(Word and element locating data)
=======
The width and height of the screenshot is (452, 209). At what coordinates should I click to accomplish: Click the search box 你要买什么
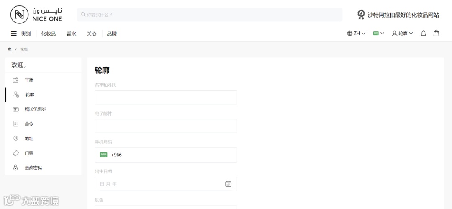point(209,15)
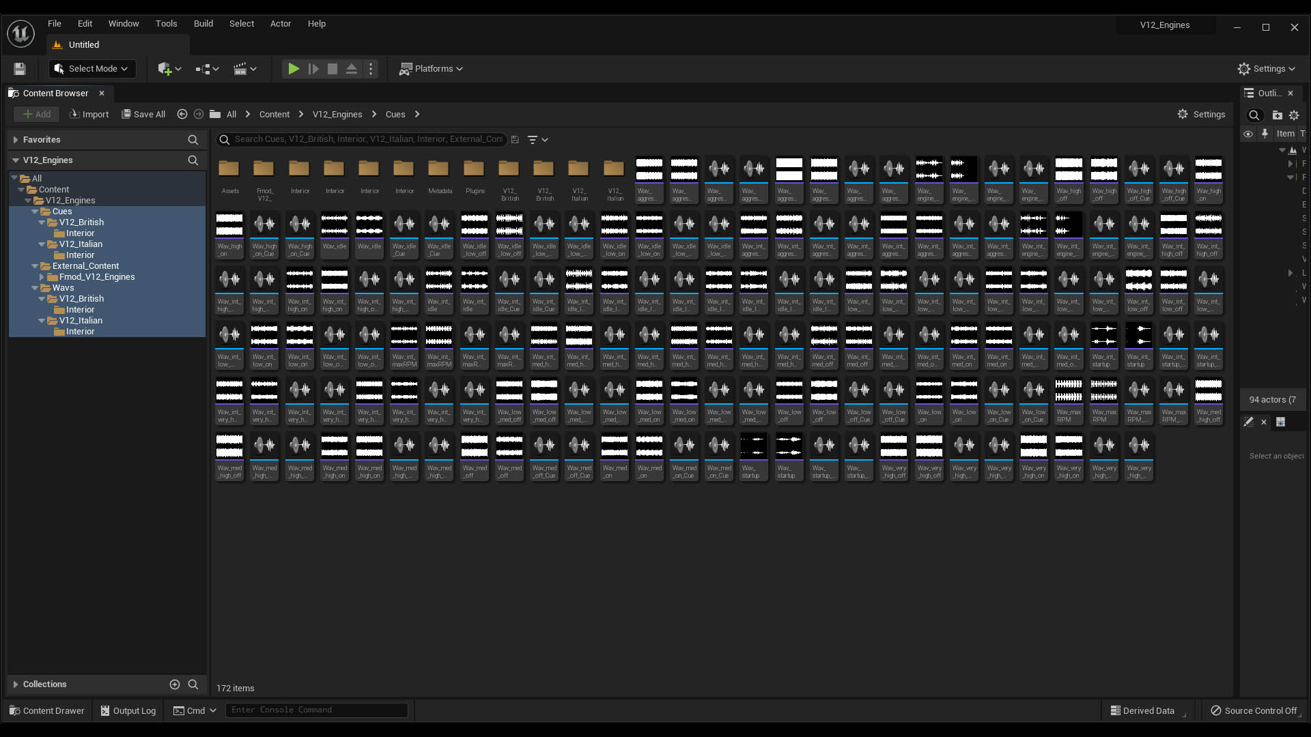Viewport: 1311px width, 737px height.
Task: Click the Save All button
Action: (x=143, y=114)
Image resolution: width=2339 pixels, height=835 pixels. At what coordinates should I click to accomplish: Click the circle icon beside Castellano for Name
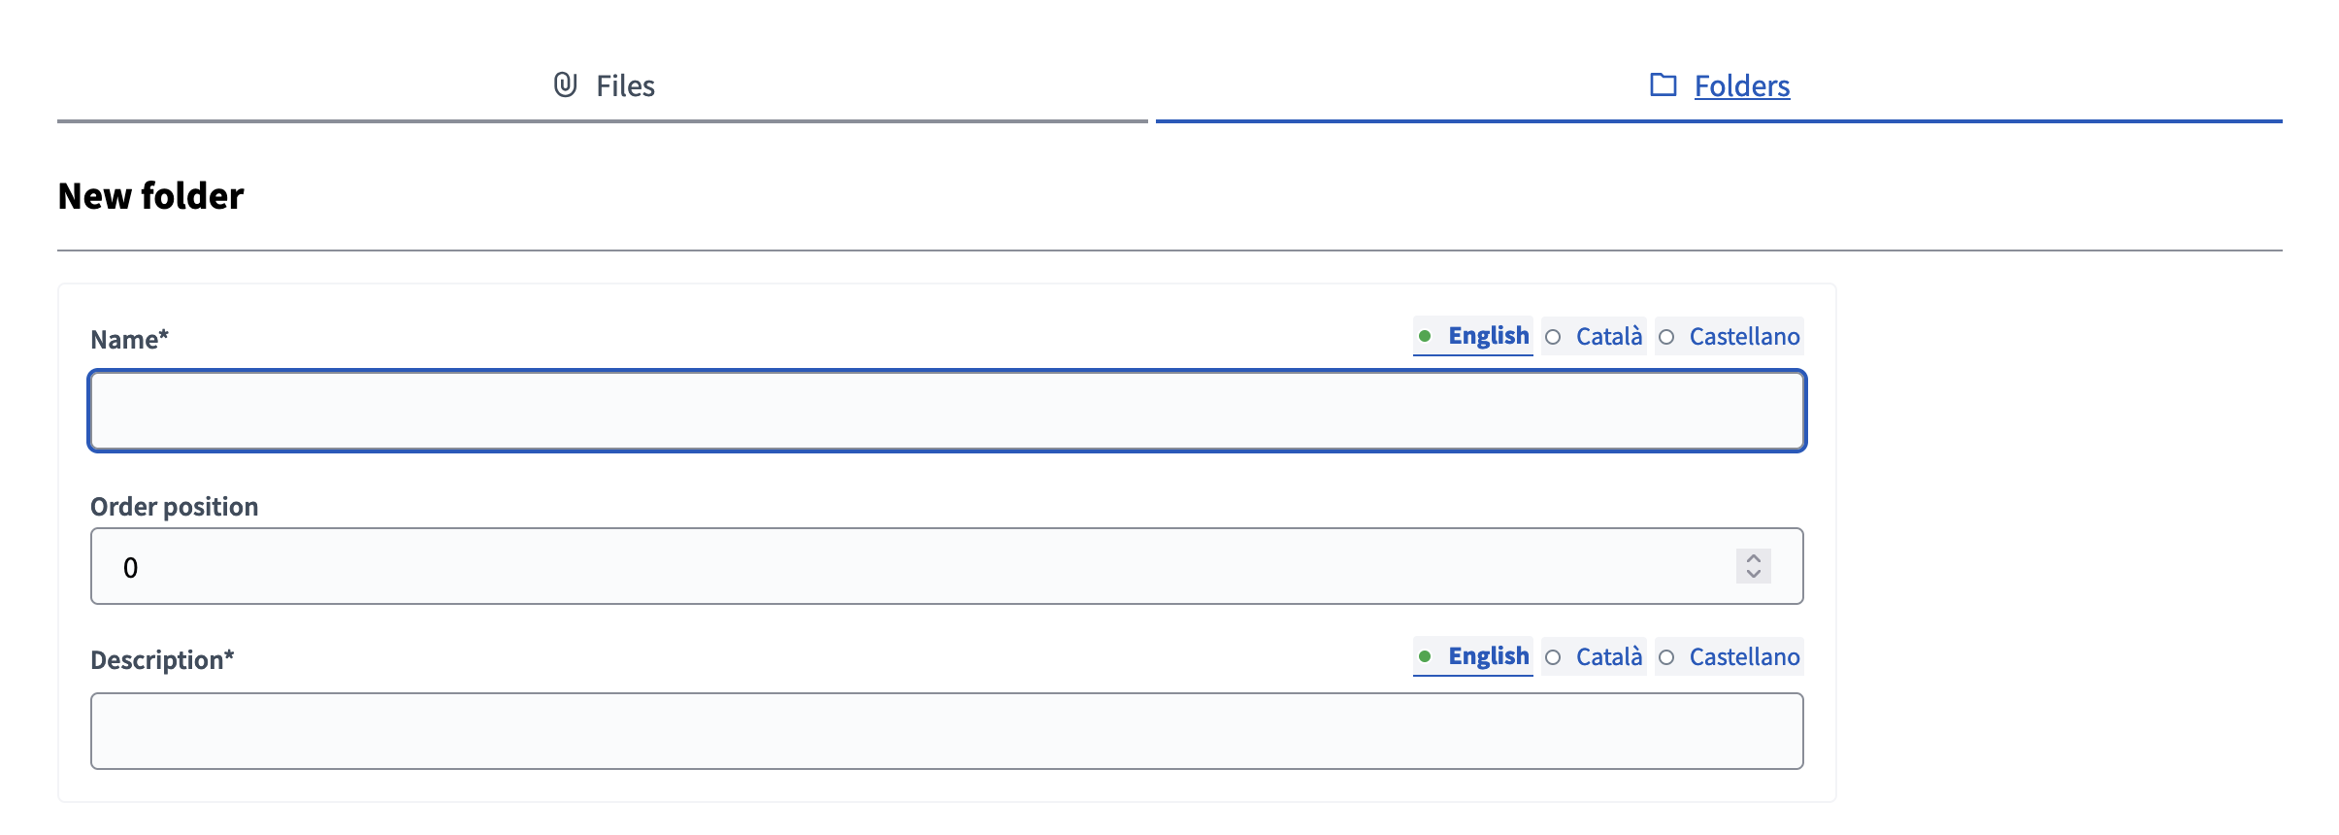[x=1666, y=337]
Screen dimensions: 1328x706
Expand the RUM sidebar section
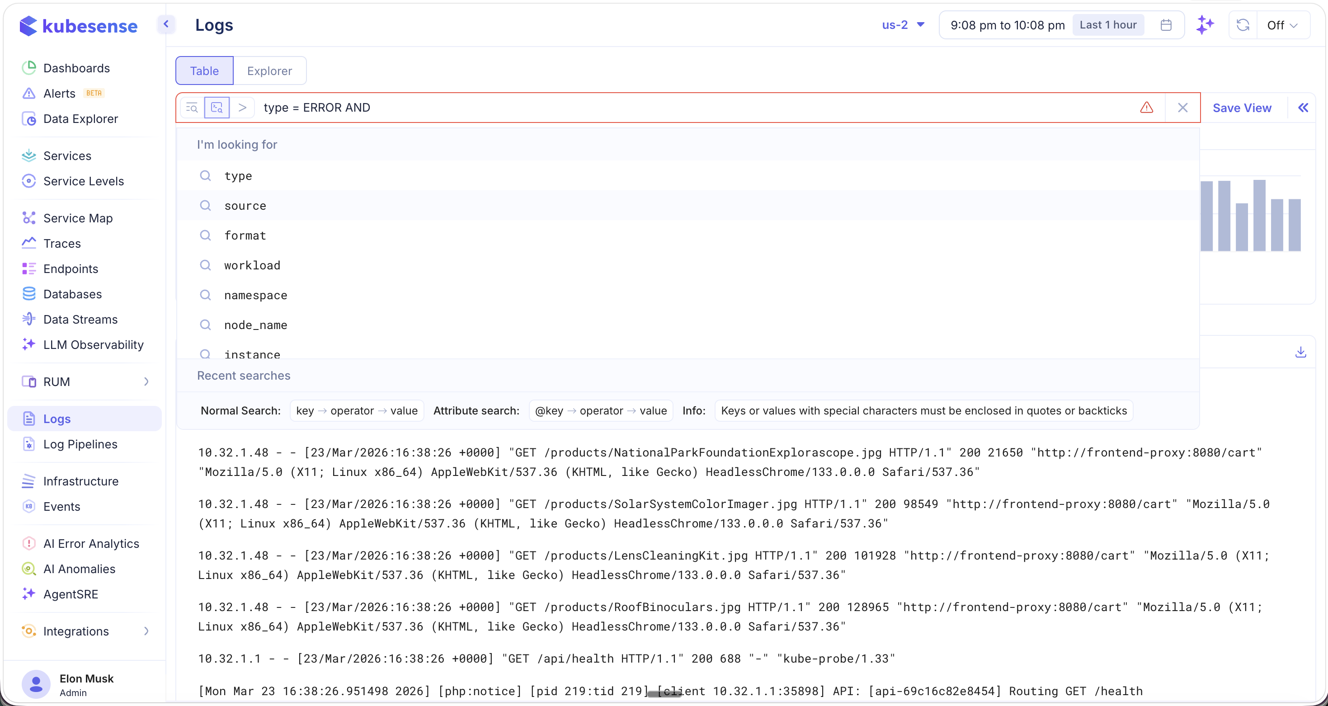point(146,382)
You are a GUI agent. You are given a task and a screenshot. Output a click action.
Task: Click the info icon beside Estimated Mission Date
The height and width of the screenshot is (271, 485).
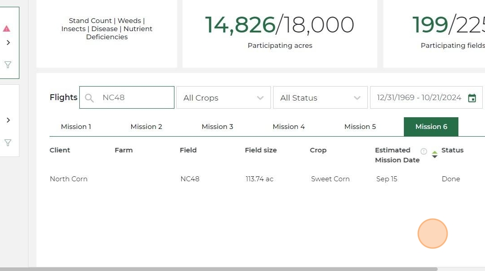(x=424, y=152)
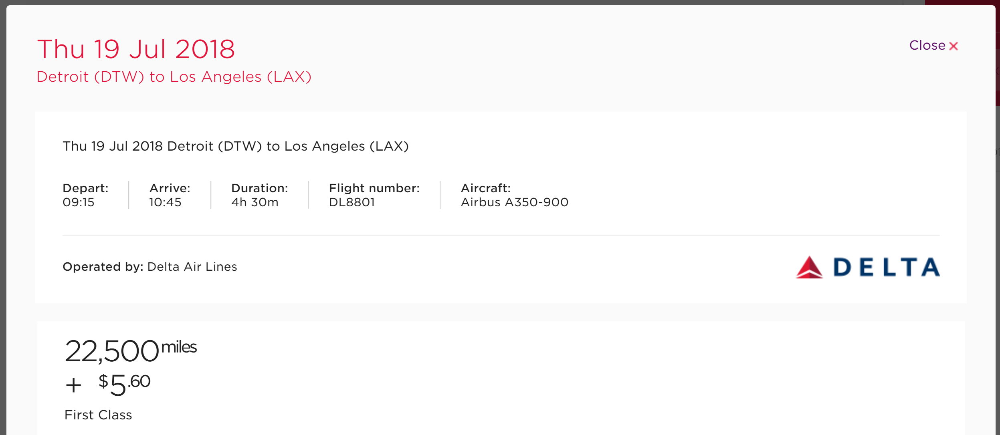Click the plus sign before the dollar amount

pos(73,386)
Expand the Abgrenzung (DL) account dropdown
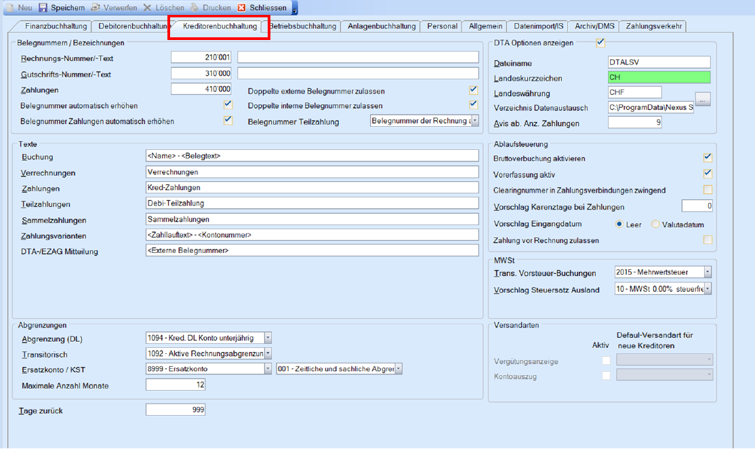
=======
• Given task
Turn the items above into a numbered list of their lines. Skip blank lines and leave the pictures out.

• Exercise answer
1. The width and height of the screenshot is (452, 209). At what coordinates should I click to accomplish: Click the search box 你要买什么
2. point(209,15)
3. Viewport: 1311px width, 737px height.
4. Task: Click the Save All button
5. Action: (x=143, y=114)
6. Image resolution: width=2339 pixels, height=835 pixels. At what coordinates should I click to accomplish: Click the circle icon beside Castellano for Name
7. [x=1666, y=337]
8. Screen dimensions: 1328x706
9. Expand the RUM sidebar section
10. point(146,382)
11. You are a GUI agent. You are given a task and a screenshot. Output a click action.
12. Task: Click the info icon beside Estimated Mission Date
13. The height and width of the screenshot is (271, 485).
14. (x=424, y=152)
15. Click the plus sign before the dollar amount
16. pos(73,386)
17. Expand the Abgrenzung (DL) account dropdown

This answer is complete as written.